[kardiɡâ] (n. masc. BONET.)
Non que les temps surannés furent plus froids que l’époque actuelle (bien « qu’avec leurs expériences nucléaires ils nous aient détraqué la météo » comme dirait Madame Musquin), mais ma mémoire me rappelle que les précautions vestimentaires de maintien d’une température interne constante prises par ma mère étaient pour le moins draconiennes. Pour vous en simplifier la compréhension je dirais que lorsqu’elle avait froid – elle qui ne jouait pas au foot, qui n’était ni cow-boy ni indien, elle qui ne grimpait pas aux arbres – je devais mettre un cardigan. Vous imaginez sans mal la tronche de Billy The Kid braquant la Wells Fargo en cardigan, le look de Platini en cardigan en finale de la Coupe du Monde face au Brésil à 0-0 à trois minutes de la fin¹ ou Tarzan l’homme-singe en cardigan…Et surtout, surtout, vous imaginez l’impératif suranné lorsqu’il m’était enjoint à voix haute de « venir mettre mon cardigan ». D’aucuns auraient dit « un gilet », « une petite laine », « un chandail » ou pourquoi pas « un tricot » mais non, pour moi c’était un cardigan.
Il faut que vous sachiez qu’il se raconte que ce vêtement aurait été inventé au XIXᵉ siècle par James Thomas Brudenell, comte de Cardigan de son état. Militaire frustre et bourru comme il se doit, se sentant à l’étroit dans son pull-over, il aurait découpé la maille réglementaire d’un coup de sabre.

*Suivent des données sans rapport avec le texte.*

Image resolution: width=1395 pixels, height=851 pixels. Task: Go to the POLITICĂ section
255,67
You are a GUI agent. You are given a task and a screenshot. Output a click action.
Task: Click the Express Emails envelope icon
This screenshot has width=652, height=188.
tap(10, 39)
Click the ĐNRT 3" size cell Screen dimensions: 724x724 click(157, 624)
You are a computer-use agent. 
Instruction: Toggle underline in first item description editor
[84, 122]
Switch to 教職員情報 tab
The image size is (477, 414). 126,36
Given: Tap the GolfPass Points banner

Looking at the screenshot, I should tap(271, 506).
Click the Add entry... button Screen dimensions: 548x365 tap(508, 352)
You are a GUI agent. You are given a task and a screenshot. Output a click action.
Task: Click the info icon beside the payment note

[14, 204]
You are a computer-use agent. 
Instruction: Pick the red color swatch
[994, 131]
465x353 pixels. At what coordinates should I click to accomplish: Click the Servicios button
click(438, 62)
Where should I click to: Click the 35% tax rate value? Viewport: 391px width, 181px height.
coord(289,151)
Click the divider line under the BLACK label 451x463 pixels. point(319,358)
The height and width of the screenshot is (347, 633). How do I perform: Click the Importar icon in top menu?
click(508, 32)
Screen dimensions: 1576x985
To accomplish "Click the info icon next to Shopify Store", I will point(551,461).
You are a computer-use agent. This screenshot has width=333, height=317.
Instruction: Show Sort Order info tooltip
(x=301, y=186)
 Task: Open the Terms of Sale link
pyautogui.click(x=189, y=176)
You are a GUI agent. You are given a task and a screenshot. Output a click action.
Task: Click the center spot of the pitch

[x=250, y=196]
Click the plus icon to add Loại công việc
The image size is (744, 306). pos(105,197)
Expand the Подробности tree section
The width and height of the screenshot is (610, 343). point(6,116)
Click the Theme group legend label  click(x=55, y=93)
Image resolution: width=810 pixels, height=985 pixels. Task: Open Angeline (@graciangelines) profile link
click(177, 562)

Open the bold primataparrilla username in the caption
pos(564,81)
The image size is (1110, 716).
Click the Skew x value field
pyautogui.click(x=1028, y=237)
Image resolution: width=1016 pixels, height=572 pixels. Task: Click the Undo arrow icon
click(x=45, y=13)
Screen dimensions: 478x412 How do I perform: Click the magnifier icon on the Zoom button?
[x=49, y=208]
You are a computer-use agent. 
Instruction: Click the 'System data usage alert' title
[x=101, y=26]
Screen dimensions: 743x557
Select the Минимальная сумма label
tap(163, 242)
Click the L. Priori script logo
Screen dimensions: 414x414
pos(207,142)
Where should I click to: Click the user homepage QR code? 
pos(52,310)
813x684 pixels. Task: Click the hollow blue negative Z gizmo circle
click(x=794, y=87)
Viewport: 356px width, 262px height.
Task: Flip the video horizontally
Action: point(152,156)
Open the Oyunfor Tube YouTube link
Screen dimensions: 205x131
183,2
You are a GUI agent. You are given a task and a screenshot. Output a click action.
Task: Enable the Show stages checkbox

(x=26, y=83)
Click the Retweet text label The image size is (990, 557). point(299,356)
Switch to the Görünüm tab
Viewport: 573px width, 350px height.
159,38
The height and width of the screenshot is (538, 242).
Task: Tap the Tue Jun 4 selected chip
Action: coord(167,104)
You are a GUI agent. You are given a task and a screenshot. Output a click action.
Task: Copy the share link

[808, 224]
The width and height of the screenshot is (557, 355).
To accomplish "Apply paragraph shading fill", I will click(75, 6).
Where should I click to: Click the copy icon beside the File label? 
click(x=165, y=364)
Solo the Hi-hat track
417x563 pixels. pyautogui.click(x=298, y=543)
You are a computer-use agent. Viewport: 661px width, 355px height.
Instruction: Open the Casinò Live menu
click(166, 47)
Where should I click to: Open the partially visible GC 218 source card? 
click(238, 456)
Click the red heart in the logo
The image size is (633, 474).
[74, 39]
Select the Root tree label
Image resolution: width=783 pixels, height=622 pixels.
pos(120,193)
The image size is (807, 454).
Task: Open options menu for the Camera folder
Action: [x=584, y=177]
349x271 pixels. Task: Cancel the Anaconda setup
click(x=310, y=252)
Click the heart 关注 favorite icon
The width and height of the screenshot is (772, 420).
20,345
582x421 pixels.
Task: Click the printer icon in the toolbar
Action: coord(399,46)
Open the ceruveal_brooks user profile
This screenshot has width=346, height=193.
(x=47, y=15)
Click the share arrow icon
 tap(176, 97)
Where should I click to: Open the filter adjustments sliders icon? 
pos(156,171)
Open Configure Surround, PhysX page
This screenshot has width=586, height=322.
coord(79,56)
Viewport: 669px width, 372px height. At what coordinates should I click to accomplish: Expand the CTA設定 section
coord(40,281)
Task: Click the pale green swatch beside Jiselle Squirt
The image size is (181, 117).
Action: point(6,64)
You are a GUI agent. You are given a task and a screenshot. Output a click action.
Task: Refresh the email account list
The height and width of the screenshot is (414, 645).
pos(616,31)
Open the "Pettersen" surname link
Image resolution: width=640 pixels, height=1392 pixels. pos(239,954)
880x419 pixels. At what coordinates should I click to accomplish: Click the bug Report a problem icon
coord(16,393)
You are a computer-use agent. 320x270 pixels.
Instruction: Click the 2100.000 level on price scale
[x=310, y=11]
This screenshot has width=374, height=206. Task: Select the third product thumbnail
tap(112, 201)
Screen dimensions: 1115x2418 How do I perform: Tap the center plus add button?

Ça aurait pu lui valoir le peloton d’exécution (on ne rigole pas avec l’étiquette dans l’armée galloise), ça lui donna une postérité désormais surannée. Coco Chanel le porta au firmament de la mode en 1920 en l’associant à son fameux tailleur et hop, la veste de laine boutonnée sur le devant entra dans le dressing des familles surannées elles aussi.
Le question majeure de mon rapport au cardigan ne résidait finalement pas dans l’exotisme du nom auquel j’étais habitué mais dans la reproductibilité de sa présence dans ma garde-robe, facilitée par l’existence de la machine à tricoter. L’achat de l’engin infernal avait dû faire l’objet d’un savant calcul de rentabilité et ma mère produisait donc à la chaîne des cardigans de laine qui gratte, tous destinés à me permettre de ne pas prendre froid d’une part et à me ridiculiser un peu plus auprès de mes camarades moqueurs d’autre part. Oui, quand tout le monde porte un K-way parce que c’est la mode et que tu te vêtis d’un cardigan c’est la honte assurée. Et quand le cardigan est jaune poussin, c’est la fin…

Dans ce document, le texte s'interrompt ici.